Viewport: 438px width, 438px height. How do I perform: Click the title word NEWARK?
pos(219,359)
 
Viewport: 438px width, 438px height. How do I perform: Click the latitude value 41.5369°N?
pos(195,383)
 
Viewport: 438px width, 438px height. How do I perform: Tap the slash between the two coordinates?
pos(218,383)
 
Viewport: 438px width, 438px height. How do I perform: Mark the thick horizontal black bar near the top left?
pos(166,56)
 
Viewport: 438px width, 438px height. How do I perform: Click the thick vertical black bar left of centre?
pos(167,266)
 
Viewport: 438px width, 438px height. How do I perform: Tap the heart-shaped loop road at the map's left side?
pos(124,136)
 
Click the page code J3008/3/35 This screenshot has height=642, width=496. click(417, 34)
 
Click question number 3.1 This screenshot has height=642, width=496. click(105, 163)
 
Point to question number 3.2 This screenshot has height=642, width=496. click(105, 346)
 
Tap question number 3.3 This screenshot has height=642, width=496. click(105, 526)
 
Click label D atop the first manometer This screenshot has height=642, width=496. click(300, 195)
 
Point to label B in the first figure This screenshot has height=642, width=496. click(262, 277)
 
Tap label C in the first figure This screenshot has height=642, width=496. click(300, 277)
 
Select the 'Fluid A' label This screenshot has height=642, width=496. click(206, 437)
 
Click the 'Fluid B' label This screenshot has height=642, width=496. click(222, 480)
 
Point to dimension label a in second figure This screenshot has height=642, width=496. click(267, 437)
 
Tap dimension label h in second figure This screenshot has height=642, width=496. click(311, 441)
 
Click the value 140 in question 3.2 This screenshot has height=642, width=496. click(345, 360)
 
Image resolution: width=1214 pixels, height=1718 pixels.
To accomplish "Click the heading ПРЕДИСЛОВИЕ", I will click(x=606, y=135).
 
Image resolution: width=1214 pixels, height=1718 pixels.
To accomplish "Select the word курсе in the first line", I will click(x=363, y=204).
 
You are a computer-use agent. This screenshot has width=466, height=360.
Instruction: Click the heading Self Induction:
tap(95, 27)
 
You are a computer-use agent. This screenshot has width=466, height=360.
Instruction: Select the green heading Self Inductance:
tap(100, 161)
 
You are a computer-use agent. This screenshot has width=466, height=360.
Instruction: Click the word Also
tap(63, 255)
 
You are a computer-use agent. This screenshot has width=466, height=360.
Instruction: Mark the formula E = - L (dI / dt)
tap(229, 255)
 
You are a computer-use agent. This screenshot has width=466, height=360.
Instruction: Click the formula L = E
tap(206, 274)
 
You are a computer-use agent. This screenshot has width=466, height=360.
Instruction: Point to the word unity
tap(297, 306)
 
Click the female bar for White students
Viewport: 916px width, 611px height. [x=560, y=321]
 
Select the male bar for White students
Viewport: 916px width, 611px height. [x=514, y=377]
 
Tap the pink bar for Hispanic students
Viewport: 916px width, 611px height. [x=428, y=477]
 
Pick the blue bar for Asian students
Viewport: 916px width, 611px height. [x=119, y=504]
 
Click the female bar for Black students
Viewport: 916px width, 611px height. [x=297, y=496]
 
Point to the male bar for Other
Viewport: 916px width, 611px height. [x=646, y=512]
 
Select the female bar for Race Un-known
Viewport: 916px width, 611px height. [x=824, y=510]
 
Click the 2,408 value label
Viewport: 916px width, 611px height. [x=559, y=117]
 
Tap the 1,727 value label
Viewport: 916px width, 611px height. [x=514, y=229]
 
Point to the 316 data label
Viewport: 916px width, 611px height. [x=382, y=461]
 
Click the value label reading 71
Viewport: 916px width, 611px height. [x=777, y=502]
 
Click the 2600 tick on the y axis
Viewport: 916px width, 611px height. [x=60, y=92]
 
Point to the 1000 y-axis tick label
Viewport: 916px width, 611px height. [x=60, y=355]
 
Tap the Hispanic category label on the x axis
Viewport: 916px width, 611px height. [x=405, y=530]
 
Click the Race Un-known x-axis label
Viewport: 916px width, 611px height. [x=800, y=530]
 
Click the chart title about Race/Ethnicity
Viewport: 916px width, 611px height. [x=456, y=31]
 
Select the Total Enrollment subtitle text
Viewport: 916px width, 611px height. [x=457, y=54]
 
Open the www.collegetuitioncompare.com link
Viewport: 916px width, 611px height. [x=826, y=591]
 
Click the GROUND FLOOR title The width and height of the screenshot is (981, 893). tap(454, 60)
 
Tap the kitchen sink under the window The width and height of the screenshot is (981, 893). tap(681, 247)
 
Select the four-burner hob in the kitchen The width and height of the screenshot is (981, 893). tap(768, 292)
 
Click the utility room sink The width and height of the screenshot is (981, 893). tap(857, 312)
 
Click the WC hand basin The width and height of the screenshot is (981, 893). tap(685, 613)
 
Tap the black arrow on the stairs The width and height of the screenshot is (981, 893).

....................

§ **Directions for this task**: Lay out the stretch of the material from the line containing "Click the 'Fluid" through the line containing "tap(297, 306)" as a numbered list, leaving out the blank lines.

§ **Correct result**:
1. Click the 'Fluid B' label This screenshot has height=642, width=496. click(222, 480)
2. Point to dimension label a in second figure This screenshot has height=642, width=496. click(267, 437)
3. Tap dimension label h in second figure This screenshot has height=642, width=496. click(311, 441)
4. Click the value 140 in question 3.2 This screenshot has height=642, width=496. click(345, 360)
5. Image resolution: width=1214 pixels, height=1718 pixels.
6. To accomplish "Click the heading ПРЕДИСЛОВИЕ", I will click(x=606, y=135).
7. Image resolution: width=1214 pixels, height=1718 pixels.
8. To accomplish "Select the word курсе in the first line", I will click(x=363, y=204).
9. You are a computer-use agent. This screenshot has width=466, height=360.
10. Instruction: Click the heading Self Induction:
11. tap(95, 27)
12. You are a computer-use agent. This screenshot has width=466, height=360.
13. Instruction: Select the green heading Self Inductance:
14. tap(100, 161)
15. You are a computer-use agent. This screenshot has width=466, height=360.
16. Instruction: Click the word Also
17. tap(63, 255)
18. You are a computer-use agent. This screenshot has width=466, height=360.
19. Instruction: Mark the formula E = - L (dI / dt)
20. tap(229, 255)
21. You are a computer-use agent. This screenshot has width=466, height=360.
22. Instruction: Click the formula L = E
23. tap(206, 274)
24. You are a computer-use agent. This screenshot has width=466, height=360.
25. Instruction: Point to the word unity
26. tap(297, 306)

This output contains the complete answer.